Nor do liberals have to be motivated in such a fashion - or at least, they didn't used to be - MLK's "I Have A Dream" speech is remarkably free of it.  That picture is of how individuals will live, not groups, nor what we're all going to do together.  Individuals might have a vision, or families.  Groups or even communities might edge in that direction, for everyone to sign on to be an adoption community, or a beautiful town, or devoted to a particular industry so that more jobs may come.  Even states might have a character, and seek to accentuate that in some official way, taking care that even social pressure to go along is minimised.

But a country?  Shouldn't happen.  It's a terrible idea. Statists, especially liberals, and most especially wealthy and powerful liberals have these lovely visions of what we should become.  It's not generous.  It's evil.
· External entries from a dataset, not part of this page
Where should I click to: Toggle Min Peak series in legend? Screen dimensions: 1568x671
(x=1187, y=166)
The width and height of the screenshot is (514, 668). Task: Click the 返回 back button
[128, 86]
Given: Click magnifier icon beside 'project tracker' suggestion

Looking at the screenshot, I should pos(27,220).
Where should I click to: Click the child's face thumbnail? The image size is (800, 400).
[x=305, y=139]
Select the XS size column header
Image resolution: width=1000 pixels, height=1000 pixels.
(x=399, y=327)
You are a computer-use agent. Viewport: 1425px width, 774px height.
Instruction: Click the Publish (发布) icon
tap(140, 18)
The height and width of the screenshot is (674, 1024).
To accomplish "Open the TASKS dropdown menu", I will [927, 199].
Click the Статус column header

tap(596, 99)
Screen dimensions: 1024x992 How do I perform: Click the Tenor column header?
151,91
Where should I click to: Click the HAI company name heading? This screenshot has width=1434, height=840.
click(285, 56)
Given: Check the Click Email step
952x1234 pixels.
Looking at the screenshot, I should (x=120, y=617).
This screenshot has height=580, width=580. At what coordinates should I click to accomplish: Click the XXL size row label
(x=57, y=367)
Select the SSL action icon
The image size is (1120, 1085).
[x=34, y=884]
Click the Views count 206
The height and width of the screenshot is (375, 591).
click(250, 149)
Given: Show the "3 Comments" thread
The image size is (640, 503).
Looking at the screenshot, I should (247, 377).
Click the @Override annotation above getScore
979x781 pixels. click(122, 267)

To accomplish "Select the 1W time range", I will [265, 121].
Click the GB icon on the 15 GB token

*If this seems an exaggeration, I have just finished Lewis's essay "Membership," and was deeply disquieted by the changes in how much privacy and solitude have been sacrificed since the 1940's.  I fear I haven't minded most of it, because it grew up gradually, and I like what I've traded for it.  But to read how far from that we now are - how statism is just so natural to us - has me wondering.

How The Lutherans Lost Us

My two oldest sons got the idea they would like to recapture bits of their childhood and tent-camp at Camp Calumet Lutheran, where we brought them from 1982-99 (though the last few years they were there less).  They brought Jonathan's wife and two daughters, attempting in 44 hours to hit all the high points: Pizza Barn, Big Yellow Tent, sandbar, Jackman Ridge, Yankee Smokehouse, Conference Center breakfast...

Church camps have activities for children, of course, and Emily not only went to tie-dye, but a story time as well.  My daughter-in-law described it to me. Santa Goes Green, in which Santa notices one November that the North Pole ice is melting, and so decides to save everyone by giving extra toys to children who recycle.  I would have predicted that both the children's and adult activities had focused on the environment, but the grown-ups' study - and I use all three units of that advisedly - was about Wellness.  I should have seen that one coming. The New Lutherans have more than one new god, after all.

I would like to be clear that I don't object to any Lutherans owning the book or being involved in Wellness, and teaching it all to their children.  It's silly, but it's the current fashion, and people do lots of silly things. On their own time.  But when you bring it into church, you are making a declaration that this is part of the faith as received.  And these aren't.  Not close.

This is where they were going decades ago, especially at camp.